▶ Provided records:

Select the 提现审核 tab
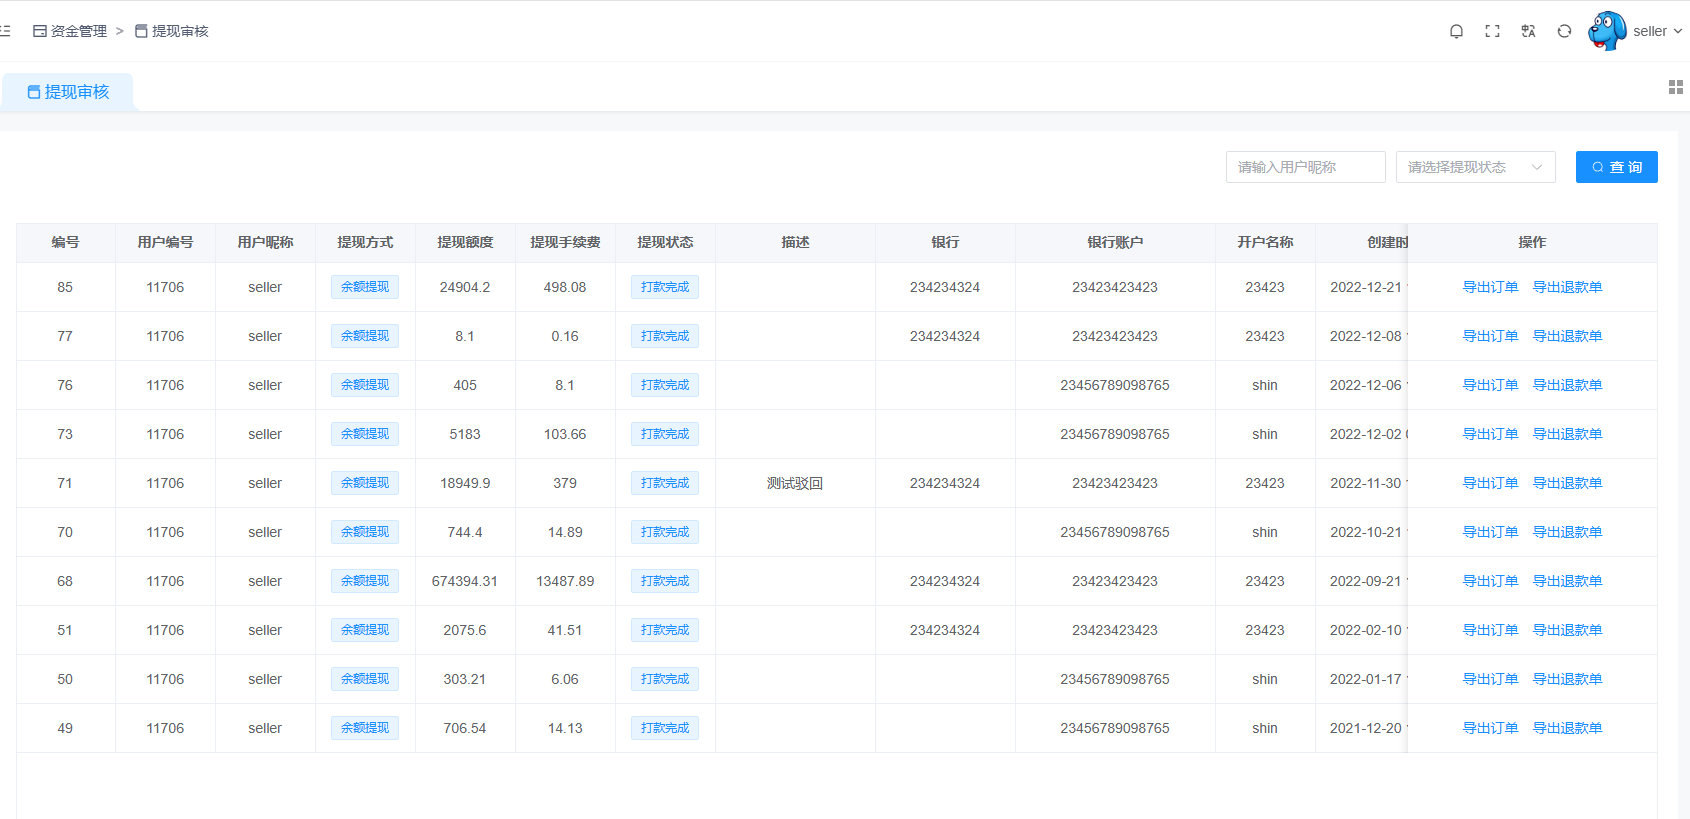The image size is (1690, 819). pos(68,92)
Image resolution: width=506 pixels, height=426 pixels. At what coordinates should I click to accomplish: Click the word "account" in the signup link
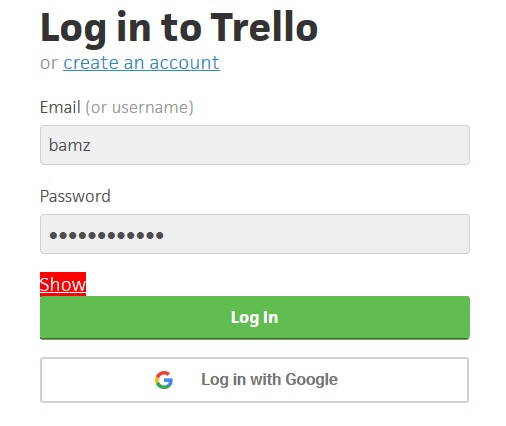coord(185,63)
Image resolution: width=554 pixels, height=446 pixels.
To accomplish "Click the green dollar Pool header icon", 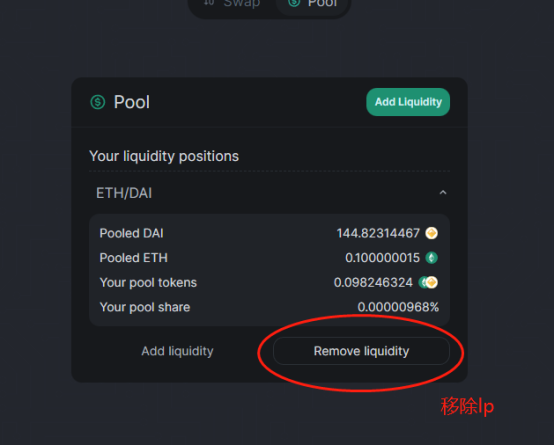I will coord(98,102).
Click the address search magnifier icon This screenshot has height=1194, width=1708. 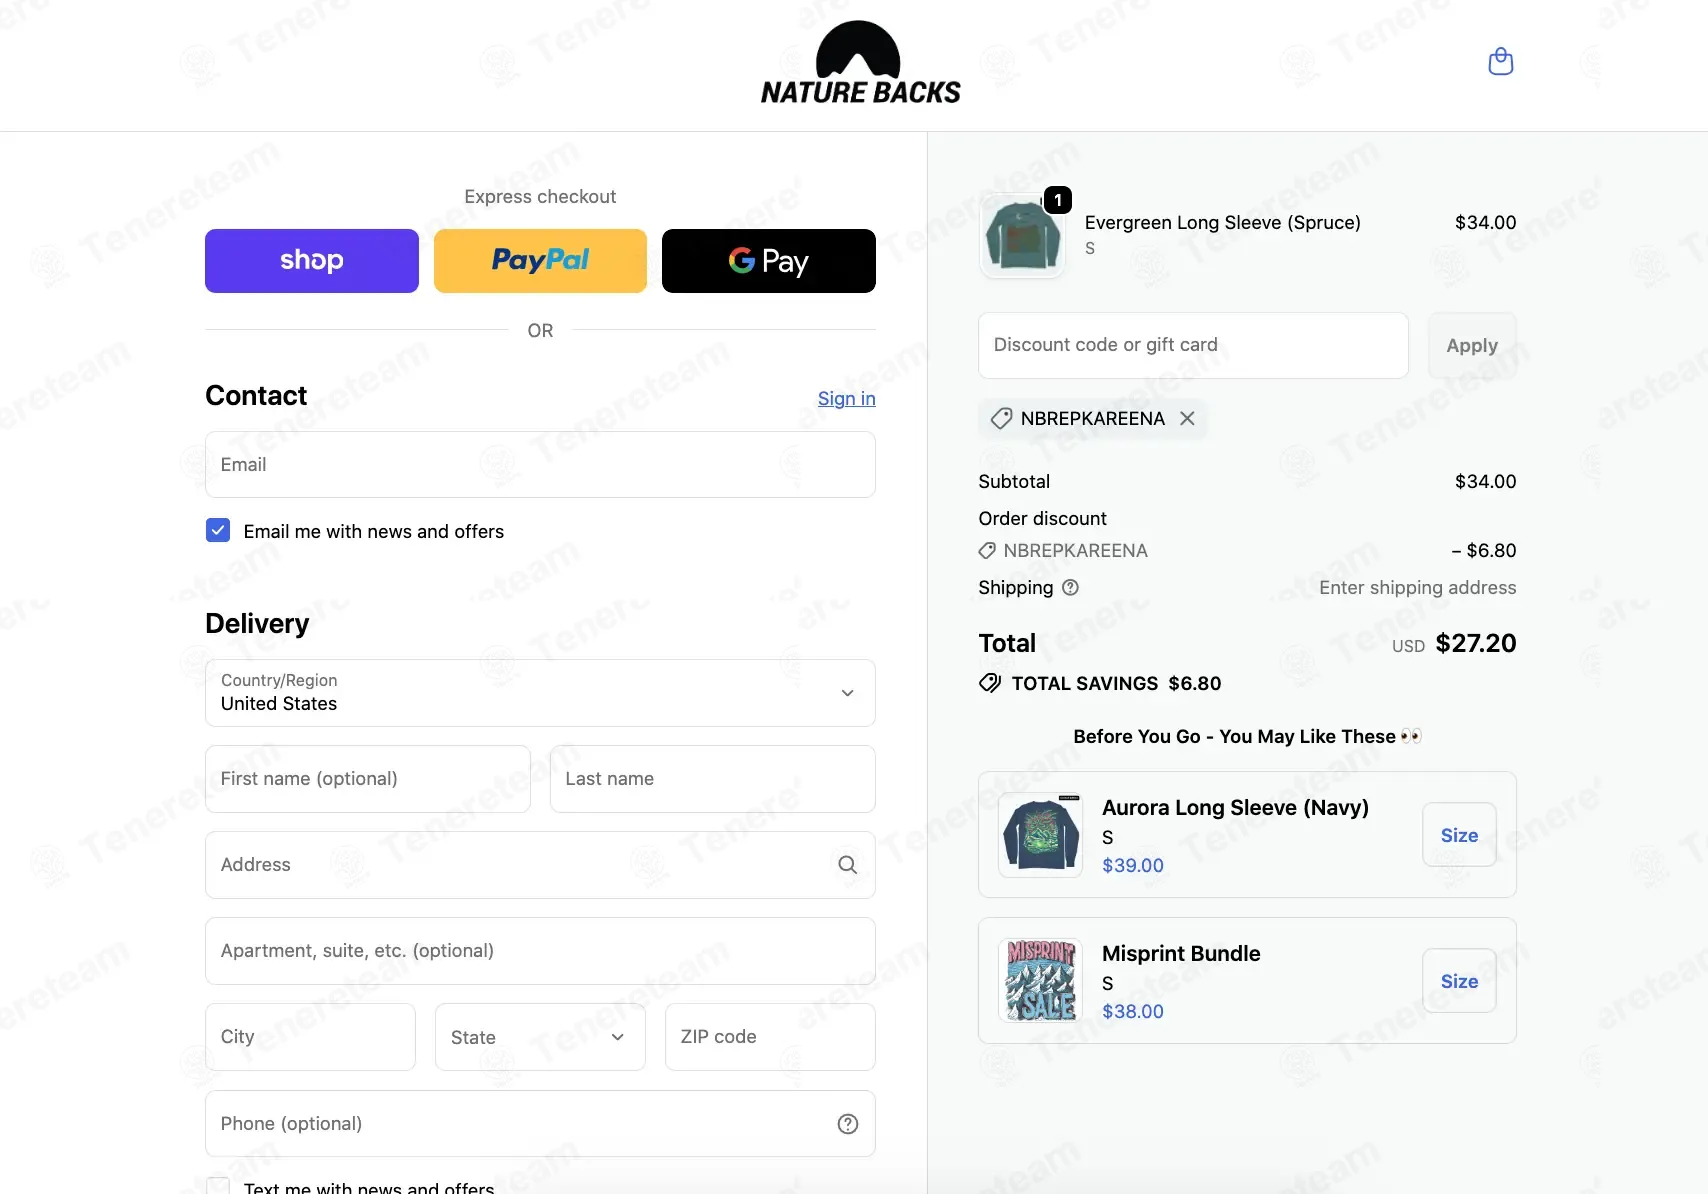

▶ Directions: Restate, line by line and word for word, everything from the top of the material through the line that contains "Image resolution: width=554". Leave pictures out.

▶ Output for this exercise:
Select the 提现审核 tab
The image size is (1690, 819). pos(68,92)
Image resolution: width=506 pixels, height=426 pixels. At what coordinates should I click to accomplish: Click the word "account" in the signup link
coord(185,63)
Image resolution: width=554 pixels, height=446 pixels.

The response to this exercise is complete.